PASSAGE PROVIDED start

‘Sandwich’ discovery offers new explanation for planet formation

An artist's impression of a planetary system appearing in colours of orange, yellow and brown.
Artistic rendering of how small planets can form ‘sandwiched’ in between two larger ones.
Credit
University of Warwick/Mark A. Garlick

Scientists have made a new discovery on how small planets might form. Researchers at the University of Warwick investigated the ‘birth environment’ of planets – areas of gas and dust that swirl around a central star – known as the protoplanetary disc.

They discovered a new method of planet formation in this region, not yet described in previous research. The work has been submitted to the journal Monthly Notices of the Royal Astronomical Society and is showcased at the National Astronomy Meeting, which begins today, Monday 3 July. The team showed how two large planets in the protoplanetary disc can potentially give rise to a smaller planet in between them – which they term “sandwiched planet formation”.

The reason for this is that the two original, large planets restrict an inwards flow of dust. This means that the amount of dust that collects between them is reduced compared to if there were no outer planet. If that dust was to eventually come together to form a planet, then the middle planet would likely be smaller than the outer two planets – like the filling of a sandwich.

While further research is needed in the field, this theory could present a possible explanation for the formation of small planets; like Mars and Uranus, which are each surrounded by larger planets.

PASSAGE PROVIDED end
RECORD SET start

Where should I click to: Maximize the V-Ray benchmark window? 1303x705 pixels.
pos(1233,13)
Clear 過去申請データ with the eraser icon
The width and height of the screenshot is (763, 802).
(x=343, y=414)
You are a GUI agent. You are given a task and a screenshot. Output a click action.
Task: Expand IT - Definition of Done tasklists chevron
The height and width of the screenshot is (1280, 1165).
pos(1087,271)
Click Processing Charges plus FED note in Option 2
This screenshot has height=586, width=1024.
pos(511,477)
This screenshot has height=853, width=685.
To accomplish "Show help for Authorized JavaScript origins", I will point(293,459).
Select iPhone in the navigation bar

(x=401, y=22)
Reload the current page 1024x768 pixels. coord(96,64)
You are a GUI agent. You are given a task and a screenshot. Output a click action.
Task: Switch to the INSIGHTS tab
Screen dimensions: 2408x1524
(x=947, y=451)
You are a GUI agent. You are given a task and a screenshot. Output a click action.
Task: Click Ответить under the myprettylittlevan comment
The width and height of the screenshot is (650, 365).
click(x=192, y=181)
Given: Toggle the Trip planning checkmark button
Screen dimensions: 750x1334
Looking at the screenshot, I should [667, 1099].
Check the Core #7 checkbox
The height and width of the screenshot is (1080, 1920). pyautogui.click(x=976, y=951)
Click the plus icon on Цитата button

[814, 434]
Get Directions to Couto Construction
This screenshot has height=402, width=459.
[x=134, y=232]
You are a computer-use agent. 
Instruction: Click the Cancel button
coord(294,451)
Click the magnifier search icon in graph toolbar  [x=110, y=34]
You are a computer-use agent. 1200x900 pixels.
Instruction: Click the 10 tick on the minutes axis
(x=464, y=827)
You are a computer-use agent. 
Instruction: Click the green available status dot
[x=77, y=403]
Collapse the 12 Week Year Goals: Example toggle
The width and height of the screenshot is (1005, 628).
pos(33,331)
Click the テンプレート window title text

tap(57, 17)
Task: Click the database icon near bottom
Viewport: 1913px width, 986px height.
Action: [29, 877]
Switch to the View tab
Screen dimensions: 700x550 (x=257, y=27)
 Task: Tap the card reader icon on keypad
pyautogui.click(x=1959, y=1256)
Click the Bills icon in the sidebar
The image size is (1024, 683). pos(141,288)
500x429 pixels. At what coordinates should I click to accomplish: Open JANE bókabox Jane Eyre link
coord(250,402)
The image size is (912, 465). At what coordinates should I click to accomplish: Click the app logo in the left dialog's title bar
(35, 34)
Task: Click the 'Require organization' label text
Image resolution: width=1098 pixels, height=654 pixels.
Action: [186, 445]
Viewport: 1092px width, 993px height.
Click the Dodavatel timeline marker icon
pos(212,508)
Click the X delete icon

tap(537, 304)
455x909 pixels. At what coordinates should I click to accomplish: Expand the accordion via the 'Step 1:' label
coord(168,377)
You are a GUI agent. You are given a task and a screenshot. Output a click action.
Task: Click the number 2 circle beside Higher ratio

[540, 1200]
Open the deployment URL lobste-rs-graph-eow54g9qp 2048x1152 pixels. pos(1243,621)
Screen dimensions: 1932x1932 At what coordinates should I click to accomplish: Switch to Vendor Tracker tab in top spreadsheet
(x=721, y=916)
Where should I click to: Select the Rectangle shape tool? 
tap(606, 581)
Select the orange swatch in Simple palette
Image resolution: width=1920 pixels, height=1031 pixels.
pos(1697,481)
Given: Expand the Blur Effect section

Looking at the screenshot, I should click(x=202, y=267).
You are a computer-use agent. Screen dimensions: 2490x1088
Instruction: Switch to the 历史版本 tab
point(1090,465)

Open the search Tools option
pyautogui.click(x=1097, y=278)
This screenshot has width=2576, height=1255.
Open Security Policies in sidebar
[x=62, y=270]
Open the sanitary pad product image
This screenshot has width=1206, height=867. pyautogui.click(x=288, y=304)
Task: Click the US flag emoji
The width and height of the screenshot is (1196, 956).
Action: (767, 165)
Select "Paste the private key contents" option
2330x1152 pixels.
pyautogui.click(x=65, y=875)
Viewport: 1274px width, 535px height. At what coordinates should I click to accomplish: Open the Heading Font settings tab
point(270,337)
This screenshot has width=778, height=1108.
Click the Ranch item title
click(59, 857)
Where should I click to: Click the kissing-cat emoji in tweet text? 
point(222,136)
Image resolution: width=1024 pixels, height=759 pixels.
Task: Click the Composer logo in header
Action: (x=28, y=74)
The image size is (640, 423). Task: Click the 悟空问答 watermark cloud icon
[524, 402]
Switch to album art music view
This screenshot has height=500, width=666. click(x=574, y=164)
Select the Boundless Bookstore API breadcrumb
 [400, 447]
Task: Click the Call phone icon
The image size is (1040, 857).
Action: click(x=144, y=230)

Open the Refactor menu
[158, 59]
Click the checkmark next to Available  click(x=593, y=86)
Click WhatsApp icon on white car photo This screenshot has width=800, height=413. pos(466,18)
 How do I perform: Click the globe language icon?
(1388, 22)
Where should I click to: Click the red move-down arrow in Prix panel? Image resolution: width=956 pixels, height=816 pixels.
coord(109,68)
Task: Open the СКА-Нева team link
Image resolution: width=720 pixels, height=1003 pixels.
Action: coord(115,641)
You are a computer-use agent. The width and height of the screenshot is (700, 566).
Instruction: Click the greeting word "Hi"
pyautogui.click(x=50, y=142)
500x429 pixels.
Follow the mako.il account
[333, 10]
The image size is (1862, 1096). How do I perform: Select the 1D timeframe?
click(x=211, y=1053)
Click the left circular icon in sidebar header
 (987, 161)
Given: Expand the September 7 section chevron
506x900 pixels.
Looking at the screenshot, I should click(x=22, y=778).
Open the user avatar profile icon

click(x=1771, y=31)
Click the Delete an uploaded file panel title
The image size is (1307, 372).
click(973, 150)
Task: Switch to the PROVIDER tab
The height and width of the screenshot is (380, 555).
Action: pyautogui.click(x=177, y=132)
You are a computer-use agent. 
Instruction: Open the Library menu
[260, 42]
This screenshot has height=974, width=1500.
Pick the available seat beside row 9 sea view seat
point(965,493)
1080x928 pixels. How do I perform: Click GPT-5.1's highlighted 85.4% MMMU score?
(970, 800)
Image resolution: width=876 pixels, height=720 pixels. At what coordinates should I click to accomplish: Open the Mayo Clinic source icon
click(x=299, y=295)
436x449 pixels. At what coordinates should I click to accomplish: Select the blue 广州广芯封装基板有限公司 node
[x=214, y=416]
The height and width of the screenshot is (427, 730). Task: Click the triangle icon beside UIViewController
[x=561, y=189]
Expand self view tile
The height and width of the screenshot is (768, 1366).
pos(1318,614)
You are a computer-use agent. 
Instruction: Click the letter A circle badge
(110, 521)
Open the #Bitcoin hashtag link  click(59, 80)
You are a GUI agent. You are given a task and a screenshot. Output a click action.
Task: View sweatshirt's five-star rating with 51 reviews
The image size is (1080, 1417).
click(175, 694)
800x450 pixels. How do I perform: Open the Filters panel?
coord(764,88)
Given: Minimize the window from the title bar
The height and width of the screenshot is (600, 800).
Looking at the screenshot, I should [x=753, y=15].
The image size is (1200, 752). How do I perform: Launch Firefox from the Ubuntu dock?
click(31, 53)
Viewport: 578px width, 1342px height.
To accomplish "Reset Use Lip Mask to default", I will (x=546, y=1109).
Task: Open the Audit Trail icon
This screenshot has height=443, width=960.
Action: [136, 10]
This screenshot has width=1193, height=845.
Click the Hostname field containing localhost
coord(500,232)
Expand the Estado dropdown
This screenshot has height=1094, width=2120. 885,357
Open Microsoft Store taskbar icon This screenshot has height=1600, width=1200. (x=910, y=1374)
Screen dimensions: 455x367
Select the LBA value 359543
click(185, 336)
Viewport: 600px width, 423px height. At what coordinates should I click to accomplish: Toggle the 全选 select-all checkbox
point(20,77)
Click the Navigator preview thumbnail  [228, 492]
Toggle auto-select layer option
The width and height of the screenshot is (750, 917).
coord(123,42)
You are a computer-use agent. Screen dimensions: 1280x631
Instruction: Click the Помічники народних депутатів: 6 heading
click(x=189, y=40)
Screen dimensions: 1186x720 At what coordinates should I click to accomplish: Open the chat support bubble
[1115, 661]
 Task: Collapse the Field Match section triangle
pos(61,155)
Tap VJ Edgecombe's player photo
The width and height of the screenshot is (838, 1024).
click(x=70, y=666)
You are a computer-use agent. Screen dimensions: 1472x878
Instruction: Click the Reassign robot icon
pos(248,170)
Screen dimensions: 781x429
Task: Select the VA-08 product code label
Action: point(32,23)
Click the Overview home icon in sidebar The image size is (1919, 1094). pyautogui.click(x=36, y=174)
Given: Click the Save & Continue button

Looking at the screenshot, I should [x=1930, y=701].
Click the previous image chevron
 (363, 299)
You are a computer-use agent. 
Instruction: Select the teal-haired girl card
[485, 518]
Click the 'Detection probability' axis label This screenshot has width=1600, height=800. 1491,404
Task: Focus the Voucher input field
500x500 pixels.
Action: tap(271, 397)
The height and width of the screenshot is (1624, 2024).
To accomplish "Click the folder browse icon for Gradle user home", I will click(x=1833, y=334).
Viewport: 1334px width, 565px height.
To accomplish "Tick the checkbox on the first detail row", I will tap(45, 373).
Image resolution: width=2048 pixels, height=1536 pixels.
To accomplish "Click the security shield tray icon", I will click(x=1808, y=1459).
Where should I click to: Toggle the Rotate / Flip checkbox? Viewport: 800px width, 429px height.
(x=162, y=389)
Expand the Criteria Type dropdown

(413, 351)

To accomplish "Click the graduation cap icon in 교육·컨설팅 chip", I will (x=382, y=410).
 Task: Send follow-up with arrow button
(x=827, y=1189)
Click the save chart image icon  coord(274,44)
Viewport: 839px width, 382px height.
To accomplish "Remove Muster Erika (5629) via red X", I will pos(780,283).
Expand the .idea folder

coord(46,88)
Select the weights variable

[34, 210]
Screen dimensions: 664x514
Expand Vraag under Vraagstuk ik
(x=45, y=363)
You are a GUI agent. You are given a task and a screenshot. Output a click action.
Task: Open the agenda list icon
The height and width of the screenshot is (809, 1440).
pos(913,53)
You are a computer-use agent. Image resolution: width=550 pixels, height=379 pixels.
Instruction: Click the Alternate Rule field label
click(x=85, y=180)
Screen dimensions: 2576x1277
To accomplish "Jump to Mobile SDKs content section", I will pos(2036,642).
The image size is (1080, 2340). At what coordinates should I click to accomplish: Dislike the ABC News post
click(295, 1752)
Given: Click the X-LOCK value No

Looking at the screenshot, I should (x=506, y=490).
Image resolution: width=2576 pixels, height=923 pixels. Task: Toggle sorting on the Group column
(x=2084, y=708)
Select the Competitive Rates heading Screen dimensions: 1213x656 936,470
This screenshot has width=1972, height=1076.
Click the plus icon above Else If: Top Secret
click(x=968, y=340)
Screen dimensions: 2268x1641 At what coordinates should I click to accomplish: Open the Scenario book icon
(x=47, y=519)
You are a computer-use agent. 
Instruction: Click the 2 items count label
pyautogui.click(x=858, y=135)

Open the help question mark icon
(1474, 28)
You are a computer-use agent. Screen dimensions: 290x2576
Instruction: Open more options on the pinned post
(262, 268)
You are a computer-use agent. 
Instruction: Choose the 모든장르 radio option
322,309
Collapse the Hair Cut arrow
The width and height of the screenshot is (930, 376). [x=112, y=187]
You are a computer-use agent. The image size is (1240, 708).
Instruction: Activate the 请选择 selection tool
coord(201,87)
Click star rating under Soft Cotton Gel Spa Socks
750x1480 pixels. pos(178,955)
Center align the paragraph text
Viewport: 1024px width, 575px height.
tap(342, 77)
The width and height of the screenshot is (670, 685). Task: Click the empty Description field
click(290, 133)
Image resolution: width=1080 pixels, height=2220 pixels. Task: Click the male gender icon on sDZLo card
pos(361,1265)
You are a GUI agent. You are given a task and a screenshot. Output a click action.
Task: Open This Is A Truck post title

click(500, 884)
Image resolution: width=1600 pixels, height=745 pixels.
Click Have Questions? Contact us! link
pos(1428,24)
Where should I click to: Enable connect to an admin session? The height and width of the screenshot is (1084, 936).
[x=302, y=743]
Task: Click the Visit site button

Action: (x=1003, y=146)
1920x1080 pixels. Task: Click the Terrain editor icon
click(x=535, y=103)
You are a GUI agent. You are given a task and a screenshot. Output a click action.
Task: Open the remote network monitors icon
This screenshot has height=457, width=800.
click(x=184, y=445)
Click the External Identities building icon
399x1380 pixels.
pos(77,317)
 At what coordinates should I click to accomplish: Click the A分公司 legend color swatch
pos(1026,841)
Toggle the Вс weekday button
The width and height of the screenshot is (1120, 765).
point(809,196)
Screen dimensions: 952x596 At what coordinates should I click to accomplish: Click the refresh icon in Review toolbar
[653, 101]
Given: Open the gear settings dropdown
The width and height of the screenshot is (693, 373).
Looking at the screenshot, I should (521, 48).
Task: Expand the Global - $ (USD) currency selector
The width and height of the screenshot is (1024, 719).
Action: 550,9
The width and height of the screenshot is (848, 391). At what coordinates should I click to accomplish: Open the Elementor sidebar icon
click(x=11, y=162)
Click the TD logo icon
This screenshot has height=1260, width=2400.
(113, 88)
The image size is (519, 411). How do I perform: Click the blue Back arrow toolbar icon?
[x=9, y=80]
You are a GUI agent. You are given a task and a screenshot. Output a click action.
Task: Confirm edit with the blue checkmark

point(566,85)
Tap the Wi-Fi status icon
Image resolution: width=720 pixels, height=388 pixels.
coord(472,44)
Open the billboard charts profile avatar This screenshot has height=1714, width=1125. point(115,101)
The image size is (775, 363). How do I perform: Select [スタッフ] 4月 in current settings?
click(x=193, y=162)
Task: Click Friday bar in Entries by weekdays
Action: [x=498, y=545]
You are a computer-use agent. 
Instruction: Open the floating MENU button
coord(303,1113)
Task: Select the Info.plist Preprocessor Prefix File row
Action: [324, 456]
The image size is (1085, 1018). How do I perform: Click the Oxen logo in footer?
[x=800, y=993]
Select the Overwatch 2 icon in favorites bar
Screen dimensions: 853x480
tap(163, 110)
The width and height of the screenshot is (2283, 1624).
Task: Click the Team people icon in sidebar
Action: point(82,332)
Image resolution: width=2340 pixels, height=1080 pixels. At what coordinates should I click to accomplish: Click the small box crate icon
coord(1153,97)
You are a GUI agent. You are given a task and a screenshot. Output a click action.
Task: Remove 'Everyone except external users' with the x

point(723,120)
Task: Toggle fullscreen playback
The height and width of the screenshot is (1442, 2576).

RECORD SET end

## GOAL
Quote the planet formation article verbatim, starting at "Artistic rendering of" and ending at "the protoplanetary disc.". These records come from a separate source.

## WRITTEN SOLUTION
Artistic rendering of how small planets can form ‘sandwiched’ in between two larger ones.
Credit
University of Warwick/Mark A. Garlick

Scientists have made a new discovery on how small planets might form. Researchers at the University of Warwick investigated the ‘birth environment’ of planets – areas of gas and dust that swirl around a central star – known as the protoplanetary disc.